Lean in, you guys. This is important.
May has been declared National Postpartum Depression Awareness Month, and as someone who has suffered myself, I would like to tell you a story.
When my third baby was born, she came out ravenous. She sucked on anything and everything: the doctor’s stethoscope, her father’s finger, my necklace, air. It makes sense, if you knew her now, that she was this way then. She’s always been this way.
But I’m not here to tell you about her, not today. What I want to tell you today is how as she grew and continued to consume life in big ravenous gulps, the opposite happened to me. I became flatter and duller. I was tired all the time, sure, but this was that bone aching tired that sleep doesn’t come close to touching. I was anxious too, terrified that I was screwing her up or about to screw her up and thoughts started to creep in, uninvited, from the edges of the darkness: maybe they would be better off without me.
(Here’s what I know now, that I didn’t know then: this is a lie the sickness tells you.
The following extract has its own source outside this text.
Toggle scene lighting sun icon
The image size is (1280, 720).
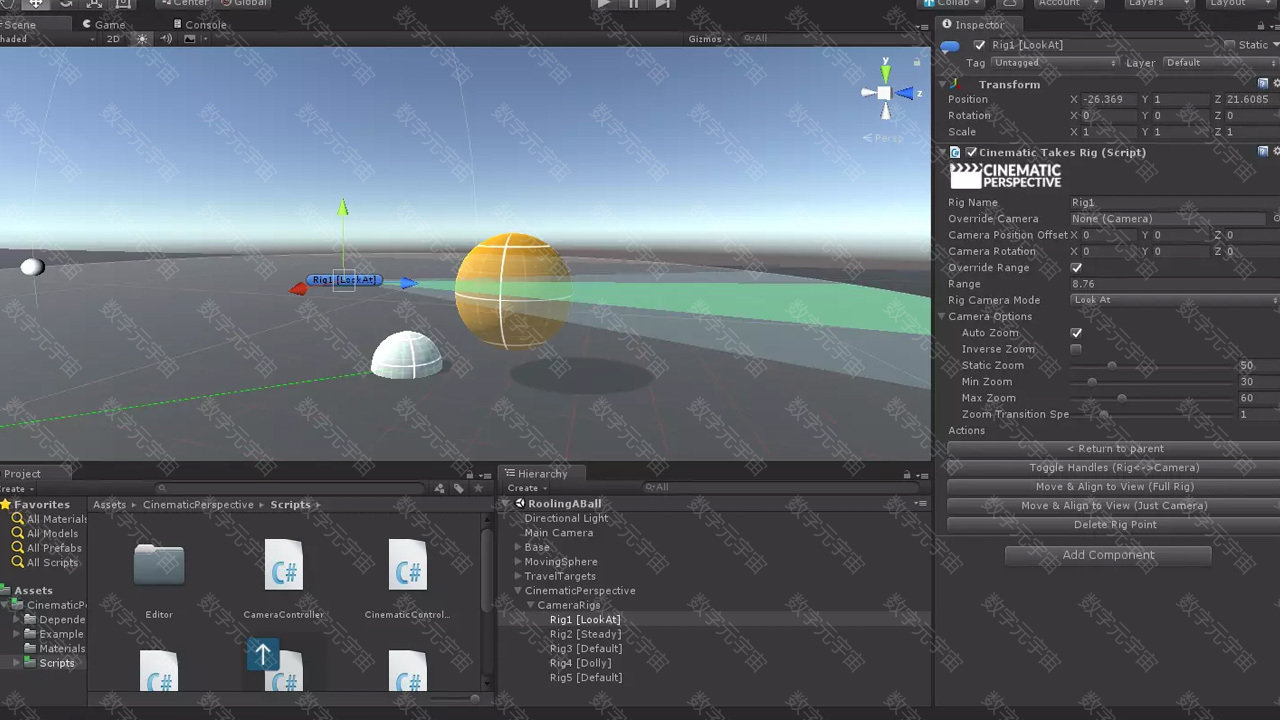pyautogui.click(x=142, y=39)
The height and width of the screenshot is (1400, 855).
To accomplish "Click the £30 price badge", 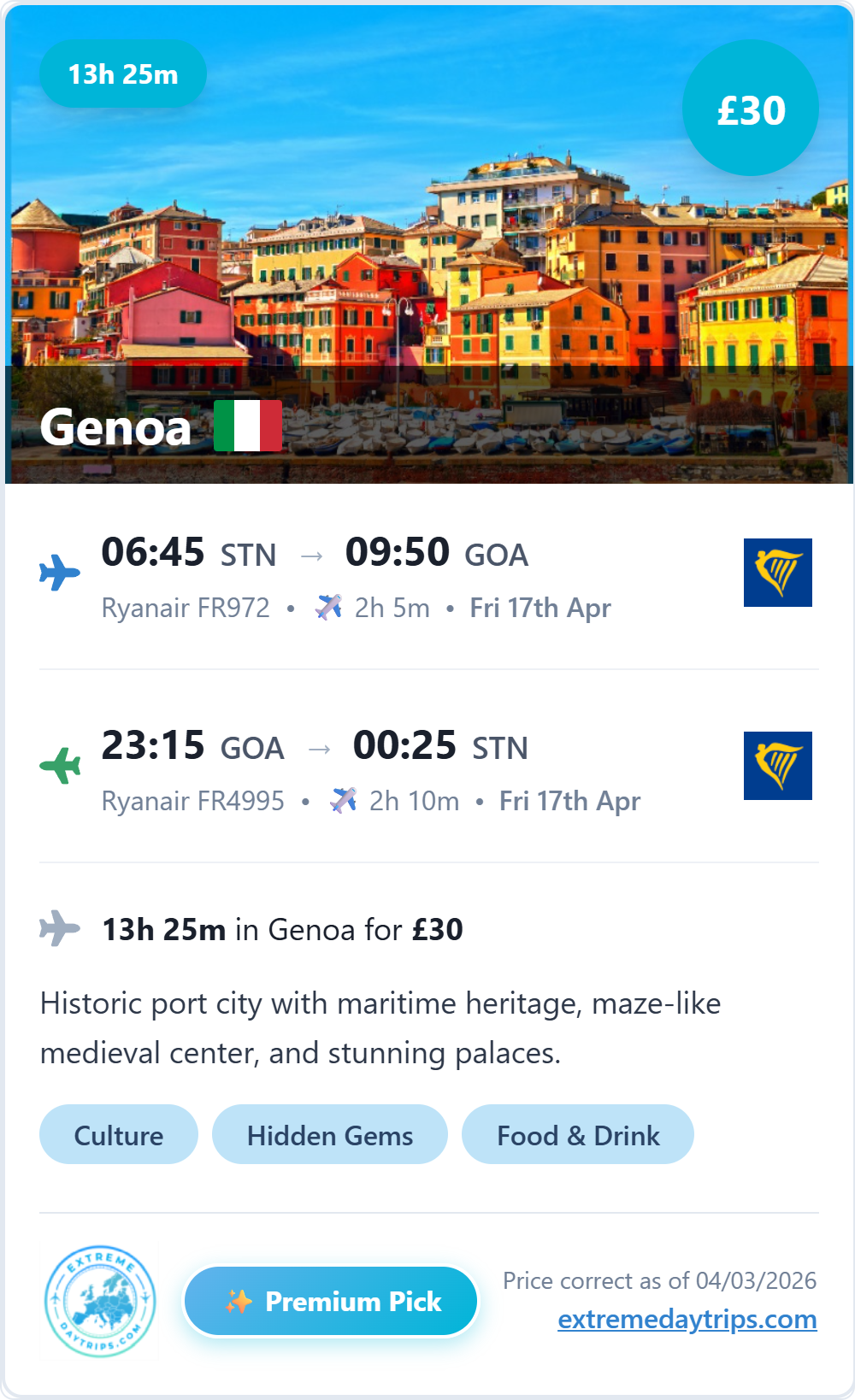I will (751, 109).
They will never, ever, EVER be better off without you.)
I asked my doctor at the time: “Could this be postpartum depression? After my third kid? Does that even happen?”
(Here’s what I know now, that I didn’t know then: it does happen.)
I said: “But it’s been months since she was born. Can you get PPD months later?”
(Here’s what I know now, that I didn’t know then: you can.)
He said, and I quote, “I’m not sure what you want me to do here. I’m not a psychologist.” This dismissal made me feel like I was being erratic. Hormonal. Self indulgent.
(Here’s what I know now, that I didn’t know then: I wasn’t.)
He sent me home with a prescription for antidepressants. I sat that night with this prescription in my hand, and I worried if taking them was a poor choice.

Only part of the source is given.